15 結晶工学 » 15.7 結晶評価,不純物・結晶欠陥

[15p-D511-1~11] 15.7 結晶評価,不純物・結晶欠陥

2023年3月15日(水) 13:30 〜 16:45 D511 (11号館)

鈴木 秀俊(宮崎大)、神山 栄治(GWJ)

14:15 〜 14:30

[15p-D511-3] A nanoXRD Based Analysis on HVPE GaN Structure Combined with Machine Learning

〇(DC)Zhendong WU1、Yudai Nakanish1、Yusuke Hayashi1、Tetsuya Tohei1、Yasuhiko Imai2、Kazushi Sumitani2、Shigeru Kimura2、Akira Sakai1 (1.Grad. Sch. Eng. Sci., Osaka Univ.、2.JASRI)

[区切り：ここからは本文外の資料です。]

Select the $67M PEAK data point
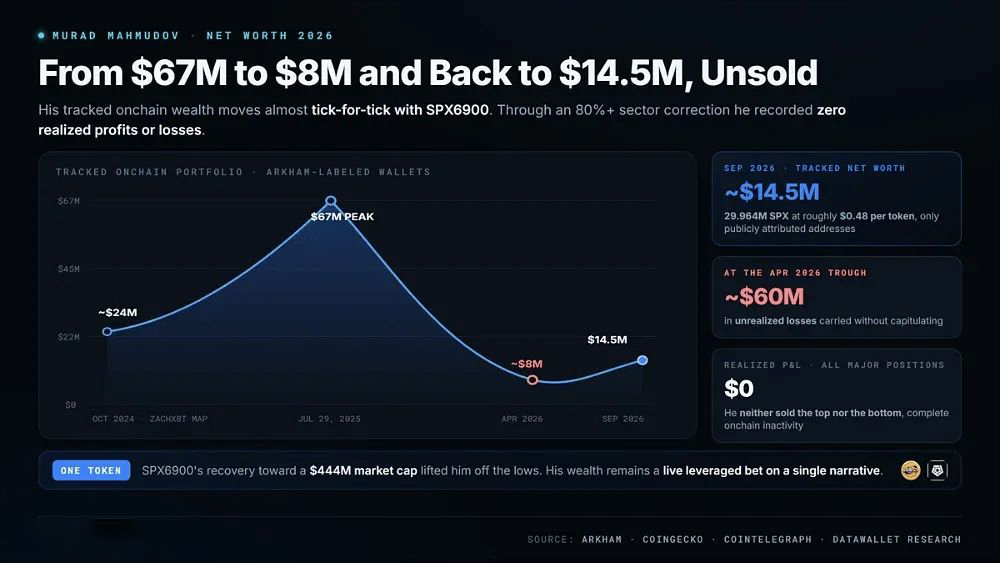The width and height of the screenshot is (1000, 563). [330, 201]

キーワード:GaN substrate, NanoXRD, Machine Learning

Nanobeam X-ray diffraction (nanoXRD) is a powerful in situ crystal structure detection method utilizing synchrotron radiation. Highly collimated and monochromatic beamlines generated by the synchrotron radiation enable high throughput and rapid nanoXRD experiments. Meanwhile, we are facing a primary challenge about how to efficiently utilize enormous diffraction patterns, which include rich information on crystallinity, like microstrain and defects. Manual analysis of the experimental data for novelty or defect recognition becomes challenging since the increasing complexity while the experimental data acquisition rate increases. Here, a novel method based on machine learning (ML) is utilized to analyze the clustering properties based on enormous raw nanoXRD patterns, which help us investigate the crystal structural characteristics. Interestingly, the ML-based method successfully clustered raw nanoXRD patterns with different crystallinity. More results will be shown in the presentation.